[Data extracted from a collection]

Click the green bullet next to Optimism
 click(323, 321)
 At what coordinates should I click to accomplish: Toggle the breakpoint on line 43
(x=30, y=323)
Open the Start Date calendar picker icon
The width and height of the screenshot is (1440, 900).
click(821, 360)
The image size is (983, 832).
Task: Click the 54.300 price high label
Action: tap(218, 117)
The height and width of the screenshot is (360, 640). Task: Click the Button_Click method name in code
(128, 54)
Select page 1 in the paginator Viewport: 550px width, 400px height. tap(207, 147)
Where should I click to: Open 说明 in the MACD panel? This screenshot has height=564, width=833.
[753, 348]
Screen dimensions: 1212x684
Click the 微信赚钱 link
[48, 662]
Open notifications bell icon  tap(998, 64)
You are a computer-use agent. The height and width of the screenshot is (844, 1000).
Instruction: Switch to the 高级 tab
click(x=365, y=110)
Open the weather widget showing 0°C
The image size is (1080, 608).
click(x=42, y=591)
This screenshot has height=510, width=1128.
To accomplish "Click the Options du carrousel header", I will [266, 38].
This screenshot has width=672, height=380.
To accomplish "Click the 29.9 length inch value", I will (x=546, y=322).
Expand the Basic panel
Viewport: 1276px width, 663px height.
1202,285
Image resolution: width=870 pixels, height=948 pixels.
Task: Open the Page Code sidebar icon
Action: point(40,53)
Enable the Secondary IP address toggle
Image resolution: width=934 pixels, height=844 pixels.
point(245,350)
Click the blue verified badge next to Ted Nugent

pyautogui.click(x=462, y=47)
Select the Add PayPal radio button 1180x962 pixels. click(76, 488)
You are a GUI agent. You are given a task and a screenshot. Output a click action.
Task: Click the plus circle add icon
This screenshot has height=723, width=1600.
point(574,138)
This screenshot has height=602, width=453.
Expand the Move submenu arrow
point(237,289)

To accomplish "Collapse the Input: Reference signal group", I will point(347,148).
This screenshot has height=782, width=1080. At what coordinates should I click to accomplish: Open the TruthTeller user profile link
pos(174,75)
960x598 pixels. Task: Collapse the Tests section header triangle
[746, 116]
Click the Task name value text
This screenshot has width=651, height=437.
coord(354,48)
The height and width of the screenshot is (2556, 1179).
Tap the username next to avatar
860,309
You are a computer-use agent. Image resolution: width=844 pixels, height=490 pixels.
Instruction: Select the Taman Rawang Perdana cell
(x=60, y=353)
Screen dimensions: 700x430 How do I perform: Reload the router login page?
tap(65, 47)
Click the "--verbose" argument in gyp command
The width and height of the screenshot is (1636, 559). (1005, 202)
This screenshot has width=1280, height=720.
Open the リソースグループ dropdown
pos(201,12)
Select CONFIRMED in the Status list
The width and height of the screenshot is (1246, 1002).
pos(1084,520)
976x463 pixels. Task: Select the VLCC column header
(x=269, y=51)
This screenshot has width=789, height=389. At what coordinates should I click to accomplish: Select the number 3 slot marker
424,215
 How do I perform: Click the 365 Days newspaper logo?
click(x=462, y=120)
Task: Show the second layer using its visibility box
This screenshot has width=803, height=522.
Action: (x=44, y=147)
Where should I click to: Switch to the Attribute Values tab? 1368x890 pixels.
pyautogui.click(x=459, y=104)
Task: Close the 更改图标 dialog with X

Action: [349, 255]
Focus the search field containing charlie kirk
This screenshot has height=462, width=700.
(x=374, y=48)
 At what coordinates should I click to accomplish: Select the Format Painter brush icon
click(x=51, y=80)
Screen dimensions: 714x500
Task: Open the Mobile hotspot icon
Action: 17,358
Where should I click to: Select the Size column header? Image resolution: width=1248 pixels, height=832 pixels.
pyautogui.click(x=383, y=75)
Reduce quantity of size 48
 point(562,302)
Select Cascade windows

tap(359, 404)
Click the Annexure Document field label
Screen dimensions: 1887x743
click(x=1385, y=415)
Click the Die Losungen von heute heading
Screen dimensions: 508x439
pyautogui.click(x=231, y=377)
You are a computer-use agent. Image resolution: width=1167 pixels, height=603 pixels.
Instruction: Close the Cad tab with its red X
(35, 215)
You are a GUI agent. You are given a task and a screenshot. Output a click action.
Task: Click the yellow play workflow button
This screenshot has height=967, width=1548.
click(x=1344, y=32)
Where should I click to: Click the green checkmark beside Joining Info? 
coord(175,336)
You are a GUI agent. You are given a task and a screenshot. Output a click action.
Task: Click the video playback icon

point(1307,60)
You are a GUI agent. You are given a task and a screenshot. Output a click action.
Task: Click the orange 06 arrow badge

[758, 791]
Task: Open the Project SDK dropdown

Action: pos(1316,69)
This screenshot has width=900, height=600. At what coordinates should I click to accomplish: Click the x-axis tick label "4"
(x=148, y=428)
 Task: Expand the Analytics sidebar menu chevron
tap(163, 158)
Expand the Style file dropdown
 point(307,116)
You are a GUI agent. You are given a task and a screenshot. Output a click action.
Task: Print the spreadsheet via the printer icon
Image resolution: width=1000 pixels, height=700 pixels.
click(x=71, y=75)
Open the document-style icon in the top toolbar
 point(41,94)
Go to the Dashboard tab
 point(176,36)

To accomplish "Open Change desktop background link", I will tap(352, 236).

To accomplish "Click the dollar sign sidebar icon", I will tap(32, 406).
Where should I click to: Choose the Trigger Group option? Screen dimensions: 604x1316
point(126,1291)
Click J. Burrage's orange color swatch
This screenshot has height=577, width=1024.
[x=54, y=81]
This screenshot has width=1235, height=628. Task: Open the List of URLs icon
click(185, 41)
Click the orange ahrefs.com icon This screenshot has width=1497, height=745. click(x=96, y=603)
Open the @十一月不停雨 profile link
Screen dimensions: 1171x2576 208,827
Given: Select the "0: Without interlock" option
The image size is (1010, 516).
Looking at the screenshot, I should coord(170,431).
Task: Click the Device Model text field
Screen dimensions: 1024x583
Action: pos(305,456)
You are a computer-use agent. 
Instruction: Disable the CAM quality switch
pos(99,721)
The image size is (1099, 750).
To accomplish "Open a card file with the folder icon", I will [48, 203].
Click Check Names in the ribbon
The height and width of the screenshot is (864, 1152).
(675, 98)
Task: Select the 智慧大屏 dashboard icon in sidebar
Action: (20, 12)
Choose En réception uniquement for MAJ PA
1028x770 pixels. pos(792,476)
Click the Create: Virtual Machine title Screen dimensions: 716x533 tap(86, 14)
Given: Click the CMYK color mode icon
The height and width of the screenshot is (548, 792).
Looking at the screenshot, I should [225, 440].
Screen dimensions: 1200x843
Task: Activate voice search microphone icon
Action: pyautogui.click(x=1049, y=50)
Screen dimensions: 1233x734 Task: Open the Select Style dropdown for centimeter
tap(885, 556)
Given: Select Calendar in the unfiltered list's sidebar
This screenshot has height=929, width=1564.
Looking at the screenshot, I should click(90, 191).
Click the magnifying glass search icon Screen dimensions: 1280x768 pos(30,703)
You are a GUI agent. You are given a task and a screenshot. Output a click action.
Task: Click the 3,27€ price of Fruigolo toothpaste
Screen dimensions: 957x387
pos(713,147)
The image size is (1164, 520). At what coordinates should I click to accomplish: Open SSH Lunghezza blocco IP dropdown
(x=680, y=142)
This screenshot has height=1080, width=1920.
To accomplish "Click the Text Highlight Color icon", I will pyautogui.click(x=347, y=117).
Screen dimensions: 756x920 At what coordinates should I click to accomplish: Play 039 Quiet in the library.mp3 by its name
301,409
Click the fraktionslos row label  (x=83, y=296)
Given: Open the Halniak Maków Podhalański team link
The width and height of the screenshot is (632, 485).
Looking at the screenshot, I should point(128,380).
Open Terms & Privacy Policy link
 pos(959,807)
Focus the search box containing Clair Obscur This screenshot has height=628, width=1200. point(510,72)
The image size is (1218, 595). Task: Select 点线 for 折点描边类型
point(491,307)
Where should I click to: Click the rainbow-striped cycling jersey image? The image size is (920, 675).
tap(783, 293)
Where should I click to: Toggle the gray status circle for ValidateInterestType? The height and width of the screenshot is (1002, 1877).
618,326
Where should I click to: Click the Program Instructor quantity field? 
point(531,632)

◆ **EXERCISE OBJECTIVE**
Find the line that contains "This screenshot has height=929, width=1564." in the data above. Reproduce it and every later line exactly, through the last one.

◆ **TASK OUTPUT**
This screenshot has height=929, width=1564.
Looking at the screenshot, I should click(90, 191).
Click the magnifying glass search icon Screen dimensions: 1280x768 pos(30,703)
You are a GUI agent. You are given a task and a screenshot. Output a click action.
Task: Click the 3,27€ price of Fruigolo toothpaste
Screen dimensions: 957x387
pos(713,147)
The image size is (1164, 520). At what coordinates should I click to accomplish: Open SSH Lunghezza blocco IP dropdown
(x=680, y=142)
This screenshot has height=1080, width=1920.
To accomplish "Click the Text Highlight Color icon", I will pyautogui.click(x=347, y=117).
Screen dimensions: 756x920 At what coordinates should I click to accomplish: Play 039 Quiet in the library.mp3 by its name
301,409
Click the fraktionslos row label  (x=83, y=296)
Given: Open the Halniak Maków Podhalański team link
The width and height of the screenshot is (632, 485).
Looking at the screenshot, I should point(128,380).
Open Terms & Privacy Policy link
 pos(959,807)
Focus the search box containing Clair Obscur This screenshot has height=628, width=1200. point(510,72)
The image size is (1218, 595). Task: Select 点线 for 折点描边类型
point(491,307)
Where should I click to: Click the rainbow-striped cycling jersey image? The image size is (920, 675).
tap(783, 293)
Where should I click to: Toggle the gray status circle for ValidateInterestType? The height and width of the screenshot is (1002, 1877).
618,326
Where should I click to: Click the Program Instructor quantity field? 
point(531,632)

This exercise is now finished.